I disagree. I think they came up with a nice compromise. You gain something (new C&P + interstellar bounties) and you lose something (rep issue). I really think the last proposal is an acceptable consensus. (And I say that as a 30+ systems faction leader, so I know a thing or two about rep farming here and there ;) ).

I think that's the thing about the KWS. It's use results in so many subtle but key effects for the bounty hunting profession that while one thing might suit one person, they positively ruin it for another. In the case, while it fits what you and your group do, those players who attend bounty hunting CG's stand to lose out.

How it works in 2.4 seems to suit more people than this proposal, except for murderers who stand to get stung for their crimes.

While the revised proposal nearly gets there, it's still very complex and seems as though it needs careful monitoring with every CG to make sure something doesn't break. If something needs a whole "This is how it works" post, and careful consideration as to where CG's are placed it would seem at least to me to need more thought and work.

What is clear, is that if the 3.0 beta goes in, it will break a huge amount of the bounty hunting profession and PvE/CG stuff in general...
 
Hello Commanders!

We've taken a step back and revaluated what we want the Kill Warrant Scanner to achieve, as well as look at how it fits in with the bigger picture of the update crime system. Part of the issue we run into with the KWS is how it interacts with Interstellar bounties. We've decided to more clearly delineate the roles of these to features:

• The KWS reveals bounties for all jurisdictions in the local system.
• The KWS provides a license to kill for all bounties associated with the jurisdiction’s superpower.
• The KWS removes any reputation loss from destroying wanted ships, unless the wanted ship belongs to a criminal faction.


With this suite of rules, we can see that the Kill Warrant scanner becomes a clearly defined tool. It communicates with all security channels within the system, allowing Commanders to fully exploit bounty hunting opportunities where they are.

This allows the Kill Warrant scanner to be effective in gaining reputation, tactically supporting factions and of course, increasing profits (we'd be looking at making sure the right levels of crime are linked to factions in the system). It also means that bounty hunters can continue to work in anarchies.

Whilst it does lose some power being limited to the system where it is being used, we've offset this by allowing the Kill Warrant scanner to legitimise attack when dealing with bounties associated with a superpower. We've also made it more robust in protecting the bounty hunter's reputation when working a system.

This also allows Interstellar bounties to remain relevant:

• Interstellar Bounties provide a license to kill in all associated jurisdictions.
• Interstellar bounties are packed up for the criminal, unpacked for the bounty hunter.


Interstellar bounties have a specific role - to make criminals legal targets in every associated jurisdiction.
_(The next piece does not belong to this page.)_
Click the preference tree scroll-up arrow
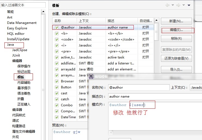Image resolution: width=202 pixels, height=140 pixels. 43,12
Basically, once you have an Interstellar bounty for a superpower (such as the Federation), all bounties from Federal aligned factions will be visible - and legally claimable - to anyone performing a basic scan on you whilst in a Federal aligned jurisdiction. Furthermore, the bounty hunter still retains the ability to claim or avoid individual bounties within an Interstellar bounty, allowing them to interact with the background simulation as before.

These rules also mitigate one of our bugbears: superpowers honouring each others bounties. Whilst this can happen at a local level using the Kill Warrant scanner, such bounties are local bounties connected with the faction rather than the superpower.

Once a bounty becomes Interstellar, the superpowers get involved, and they take a different approach - only accepting claims within their jurisdiction.

Overall, we're quite happy with this proposal, to the point of looking into making it happen, so feedback is greatly appreciated.

Looks good to me. I like it.
 
The revised proposals look sensible to me. I only ever really do PvE, so was concerned about the degradation of the KWS. It seems that these proposals undo pretty much all of that.
 
Yes, the Kill Warrant scanner would reveal all bounties for all factions in the system. However, unless the bounties were issued by factions that were aligned with the same superpower as the jurisdiction's controlling faction you would not be able to legally attack.

e.g. In a jurisdiction controlled by the Beige Cowboys (a Federally aligned faction), bounties issued by the Blandro Corporation (an independent faction in the system) would be detected, but no license to kill would be issued. However, bounties issued by the Folk of No Remarko (another Federally aligned faction in the system) would be detected and would provide a license to kill, as both factions involved (the faction controlling the jurisdiction and the faction issuing the bounty) share the same superpower alignment.


Thanks for the response Sandro - and for playing along ;)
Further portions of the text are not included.